# IHRE AUFGABEN:
- a) Kopieren Sie einen Abschnitt aus dem Textauszug zur Continental-Aktie wortgetreu. Setzen Sie bei den Worten „Der Chart des“ ein und enden Sie nach „Outperformance zu erkennen.“.
- b) Wie hoch war laut dem Textauszug zur Continental-Aktie der Financial Leverage im Krisenjahr 2009?

# TEXTAUSZUG:
::::::::::

Der Chart des DAX-Unternehmens korreliert sehr eng mit seinem Index (hier existiert natürlich eine gegenseitige Wechselwirkung). Im Herbst und Winter des vergangenen Jahres konnte man sich leicht abheben, hat dann jedoch seit Jahresbeginn schwächer abgeschnitten und ist nun auf Sicht der letzten 365 Tage gleichauf. Wenn man jedoch beispielsweise den 3- oder 5-Jahres-Chart ansetzt, so ist eine mehr als deutliche Outperformance zu erkennen.

Das Momentum kämpft momentan mit der wichtigen 100er-Linie. Sollte diese von oben nach unten durchbrochen werden, wäre dies kurzfristig eher negativ. Ins gleiche Horn stößt auch die Stochastik. Aufgrund dessen, dass sich diese derzeit bei über 80% im deutlich überkauften Bereich bewegt, würde dies die vorab getroffene Aussage unterstreichen. Kurzfristige Rücksetzer sind demnach nicht ausgeschlossen.

Wie gewohnt wollen wir die größte Aufmerksamkeit auf die fundamentale Betrachtung des Unternehmens legen. Dies geht zum einen sowohl quantitativ als auch qualitativ. Ersteres soll den Anfang machen.

  • Bewertung: Die Aktie der Continental AG scheint derzeit fair bewertet zu sein. Angst vor einem überteuerten Preis müssen interessierte Investoren daher nicht haben. Das KUV und auch das EV/EBITDA (Enterprise Value / EBITDA) lassen die Aktie günstig erscheinen. Im Vergleich zur Branche wird dieses Bild ebenso erkennbar. Oftmals jedoch kehren Aktien zu ihrem historischen Mittelwert zurück. Wenn man sich daher nun den 5-Jahres-Durchschnitt der Bewertungskennzahlen vor Augen führt, so war Continental in der Vergangenheit ein absolutes Schnäppchen, hat diesen Charakter mittlerweile jedoch etwas abgelegt.
  • Kapitalstruktur: Auch hier gibt es kaum Negatives zu vermelden. Eine stabile Eigenkapitalquote, die heute so hoch ist wie seit 10 Jahren nicht mehr, wird von einer für die Branche unterdurchschnittlichen Verschuldung begleitet. Ebenso positiv ist der Fakt, dass der Financial Leverage (Nettoverschuldung / EBITDA) kontinuierlich gesenkt werden konnte. In der Spitze im Krisenjahr 2009 belief sich dieser noch auf 6,11x. Mit heute 2,57x konnte dieser von Jahr zu Jahr gesenkt werden, was die Stabilität und den Handlungsspielraum der Gesellschaft erhöht.

::::::::::

# ANGEZEIGTE DATEN:
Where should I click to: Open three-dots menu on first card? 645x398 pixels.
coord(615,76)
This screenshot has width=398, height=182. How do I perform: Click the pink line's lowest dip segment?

::::::::::

# GEGEBENE ANTWORTEN:
- a)
Der Chart des DAX-Unternehmens korreliert sehr eng mit seinem Index (hier existiert natürlich eine gegenseitige Wechselwirkung). Im Herbst und Winter des vergangenen Jahres konnte man sich leicht abheben, hat dann jedoch seit Jahresbeginn schwächer abgeschnitten und ist nun auf Sicht der letzten 365 Tage gleichauf. Wenn man jedoch beispielsweise den 3- oder 5-Jahres-Chart ansetzt, so ist eine mehr als deutliche Outperformance zu erkennen.

- b) Er belief sich auf 6,11x.